There are (at least) several solutions.

  1. Use a JsonDeserializer in the consumer configuration and useNativeDecoding: true.
  2. Add a custom BatchMessagingMessageConverter with an overridden extractAndConvertValue()
  3. Set the payloadType on the channel adapter as the fallback type (not currently exposed by spring-cloud-stream (but could be done with a listener container customizer).

However, this should not be necessary because spring-cloud-stream does its own conversion, as I showed above.

ferblaca commented 3 years ago

Thanks for replying @garyrussell.

Yes, the case you indicate above works correctly. That is, the foo POJOS are deserialized done higher up the stack with the converter ApplicationJsonMessageMarshallingConverter once it reaches SimpleFunctionRegistry.convertInputMessageIfNecessary() where the inferred type of the consumer method signature is known. But if we wanted to perform the conversion in BatchMessagingMessageConverter it would not be possible since the inferred type is unknown.

From what you comment, that the inferred type of the consumer does not know in BatchMessagingMessageConverter.toMessage() is a limitation using Spring Cloud Stream. is it so?

If so, if we wanted to convert/deserialize the messages at this point with BatchMessagingMessageConverter it would not be possible, even if we define our own custom BatchMessagingMessageConverter by overriding the extractAndConvertValue() method, since we will not know the target inferred type.

So we understand that there are the following options:

  1. Use a Deserializer in the consumer configuration and useNativeDecoding: true.
  2. Let the deserialization of the messages is done higher up the stack where the inferred type is known (org.springframework.cloud.function.context.catalog.SimpleFunctionRegistry.convertInputMessageIfNecessary()).

The first option, given our use case and the type of deserialization we want to perform, in our particular case is not recommended.

On the other hand, regarding the second option, we have some doubts about how BatchMessagingMessageConverter works:

Message of Records and content-type

From what we have observed, the Message result in BatchMessagingMessageConverter.toMessage() has no content-type header, so by default it is application/json. This means that if the Batch Records were not serialized to json, e.g. with Avro, higher up the stack when trying to convert the Records depending on the supported MimeType, as by default the Message has content-type "application/json", the deserialization of the messages would fail as the ApplicationJsonMessageMessageMarshallingConverter converter will be used instead of the corresponding Avro converter. Shouldn't the return Message of the BatchMessagingMessageConverter.toMessage() method be assigned the content-type that the Records have?

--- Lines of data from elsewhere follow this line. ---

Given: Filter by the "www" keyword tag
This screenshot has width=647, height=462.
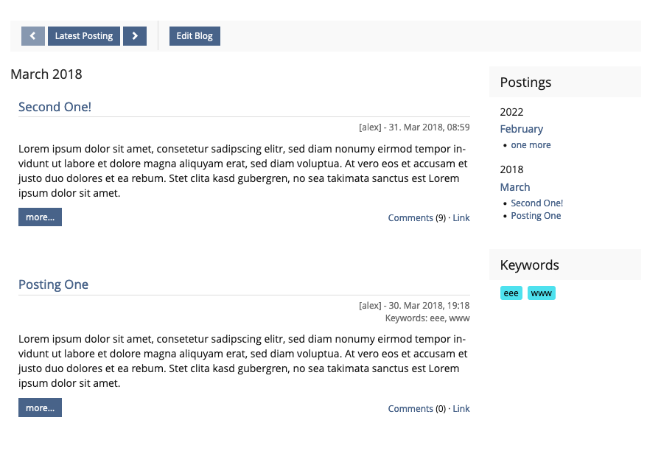Looking at the screenshot, I should coord(542,293).
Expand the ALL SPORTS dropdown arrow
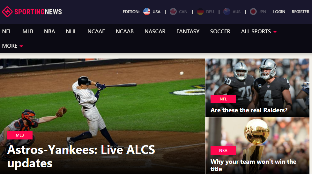 [275, 32]
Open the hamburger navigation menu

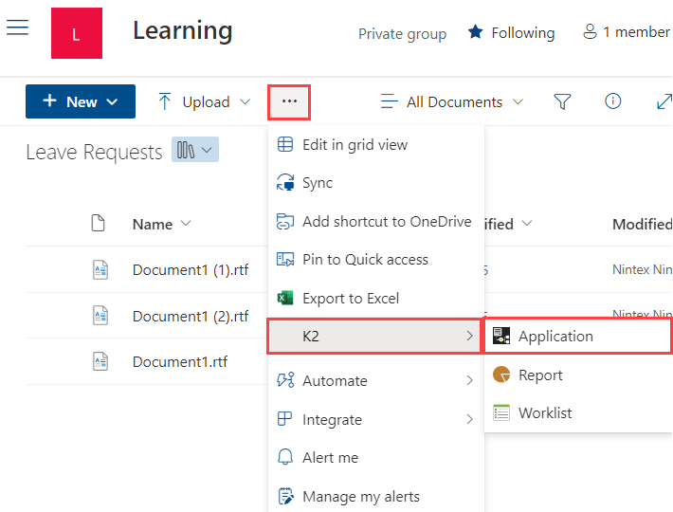click(17, 27)
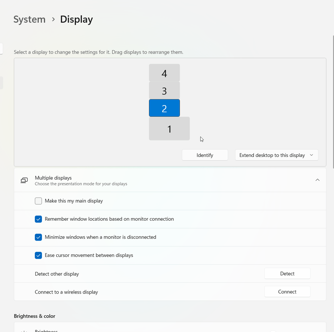334x332 pixels.
Task: Enable "Make this my main display"
Action: [38, 201]
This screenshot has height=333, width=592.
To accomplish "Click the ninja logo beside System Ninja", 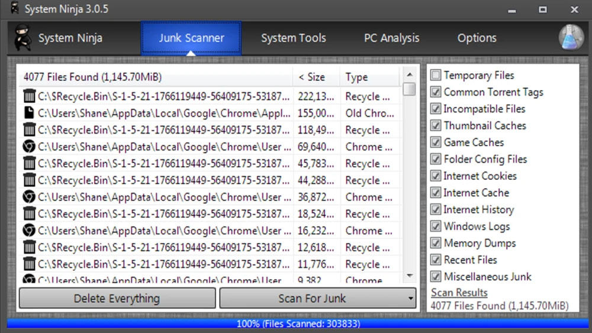I will tap(23, 37).
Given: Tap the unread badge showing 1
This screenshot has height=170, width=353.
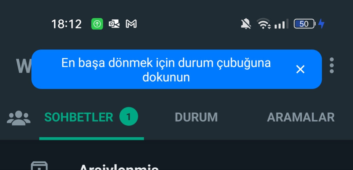Looking at the screenshot, I should click(128, 117).
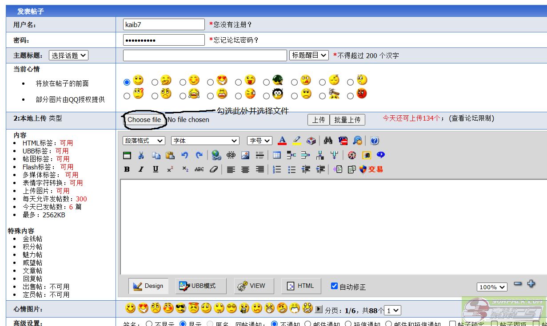Viewport: 547px width, 326px height.
Task: Open find with the binoculars icon
Action: pos(328,141)
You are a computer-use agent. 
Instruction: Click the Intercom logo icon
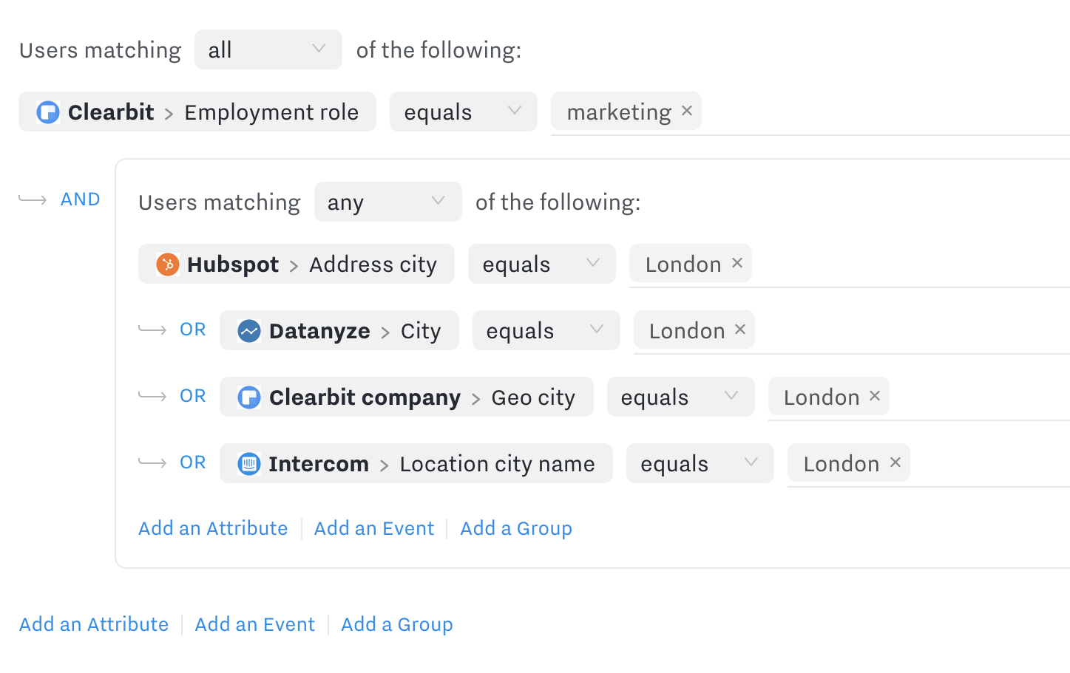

Batch of heterogeneous records

What happens if in the batch of Records there are heterogeneous messages, that is to say, for example, that there are Records serialized to json and Avro in the same batch? If this happens and we let them be deserialized higher in the stack, we will try to convert everything with the same converter and it would not be possible. Is this a situation that should not occur in the case of an SCS consumer in Batch mode? That is, should all messages be serialized in the same way and also be of the same type inferred in the topic that is reading an SCS consumer in Batch mode?

garyrussell commented 3 years ago

If there's a content-type in the incoming record, it should be copied to the converter; if it's not, please open a GitHub issue against spring-integration.

It's not clear what you mean; there can only be one inferred type per listener, which you can wire into the custom converter; if the types are in a hierarchy, you could set the inferred type to the super class (or even Object) and down-cast in the listeners.

It would be rather unusual to mix encoding types in the same topic; you could use a delegating deserializer. The JsonDeserializer has a type mapping feature where the sending side sets a header to indicate the type (either the complete class name, or a token that is mapped to the class). You could use the content-type header to select Json Vs. Avro deserializer(s), with headers to help choose which one to invoke for a record.